------ Record set ------

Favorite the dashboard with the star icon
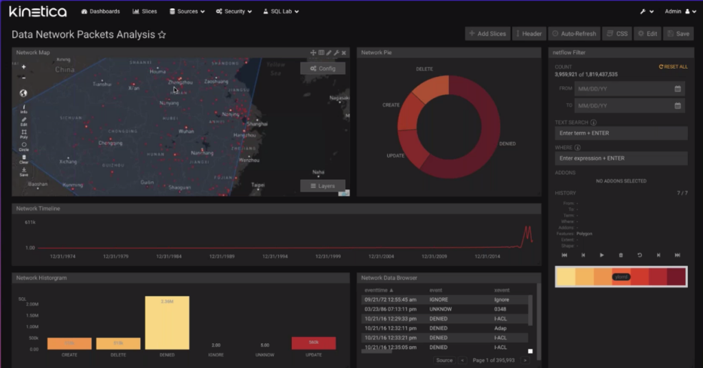Screen dimensions: 703x368 162,34
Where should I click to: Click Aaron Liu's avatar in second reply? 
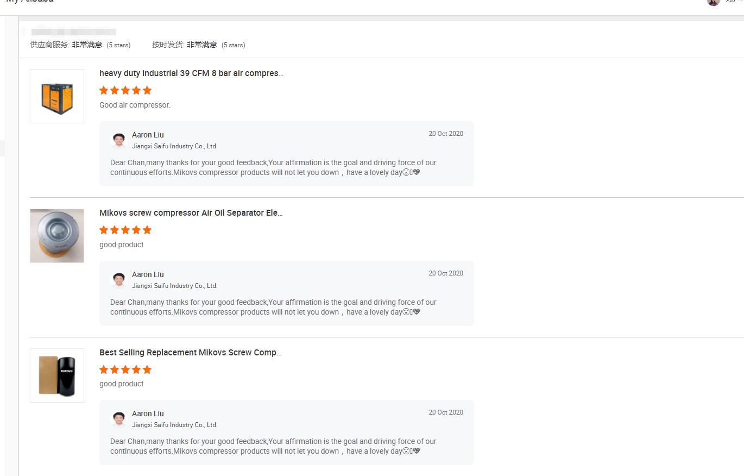tap(118, 280)
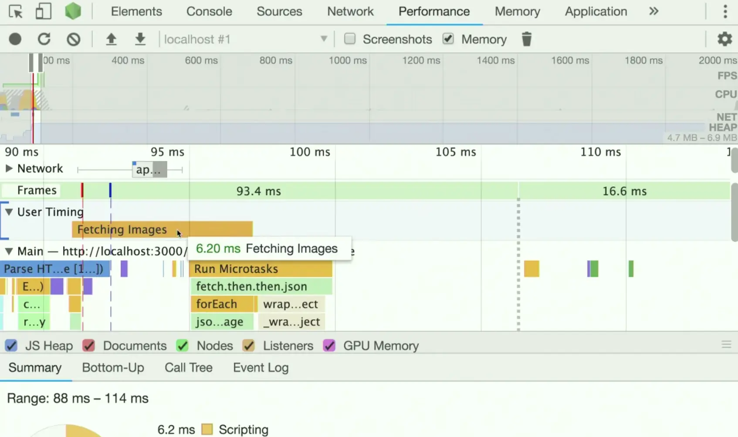The width and height of the screenshot is (738, 437).
Task: Select the inspect element picker icon
Action: click(x=16, y=11)
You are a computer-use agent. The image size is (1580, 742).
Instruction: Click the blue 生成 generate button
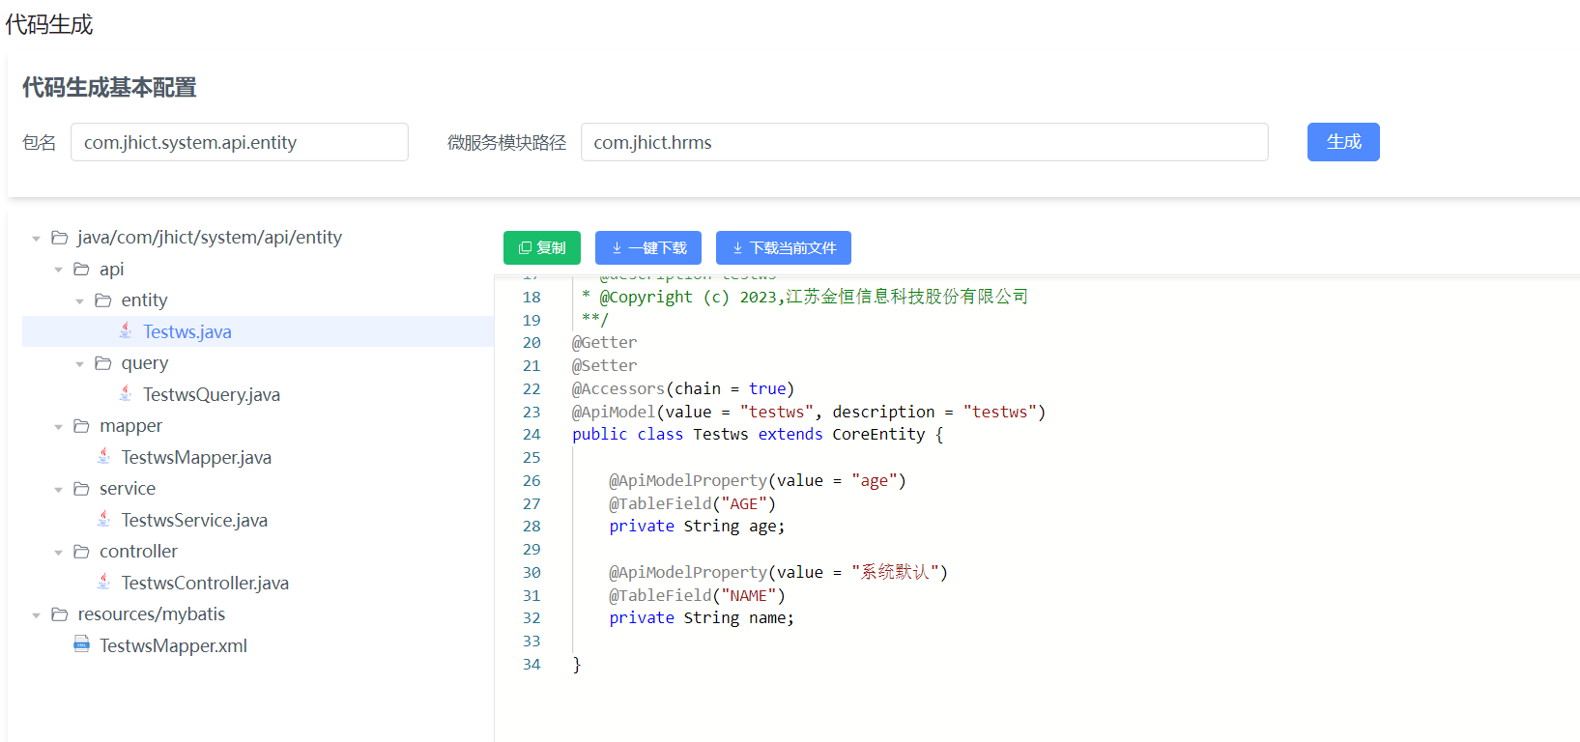point(1343,142)
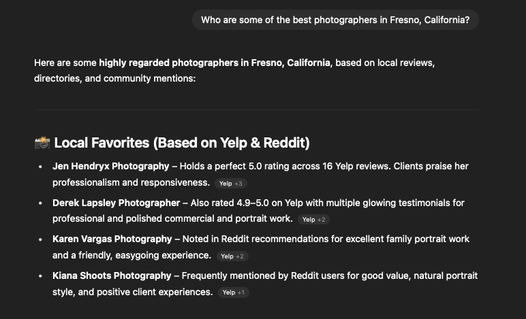Click the camera emoji beside Local Favorites
The image size is (526, 319).
(42, 143)
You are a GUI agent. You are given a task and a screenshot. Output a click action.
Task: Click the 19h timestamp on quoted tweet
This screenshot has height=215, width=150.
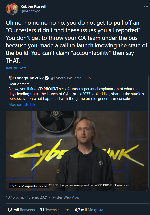[x=88, y=78]
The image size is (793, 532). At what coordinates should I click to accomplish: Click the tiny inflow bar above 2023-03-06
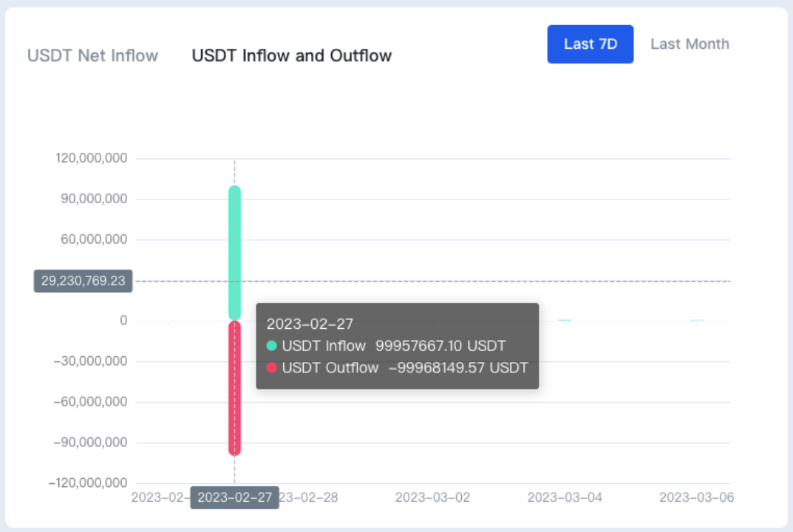[696, 320]

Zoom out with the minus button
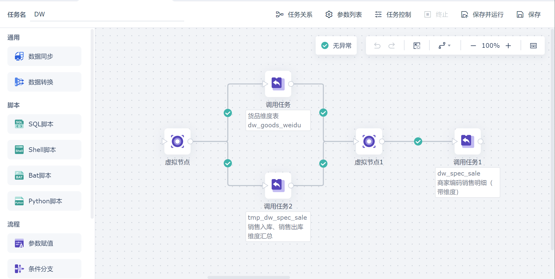[473, 46]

------

#### [Task statement]
From the first line to the last, output the records exactly without pictures.

#### [Solution to this task]
Favorite the dashboard with the star icon
Screen dimensions: 703x368 162,34
Where should I click to: Click Aaron Liu's avatar in second reply? 
tap(118, 280)
The width and height of the screenshot is (738, 437).
Task: Select the inspect element picker icon
Action: click(x=16, y=11)
You are a computer-use agent. The image size is (1580, 742).
Instruction: Click the blue 生成 generate button
point(1343,142)
Click the camera emoji beside Local Favorites
The image size is (526, 319).
(42, 143)
You are a GUI agent. You are given a task and a screenshot. Output a click action.
Task: Click the 19h timestamp on quoted tweet
This screenshot has height=215, width=150.
[x=88, y=78]
The image size is (793, 532). At what coordinates should I click to accomplish: Click the tiny inflow bar above 2023-03-06
[696, 320]

Zoom out with the minus button
[473, 46]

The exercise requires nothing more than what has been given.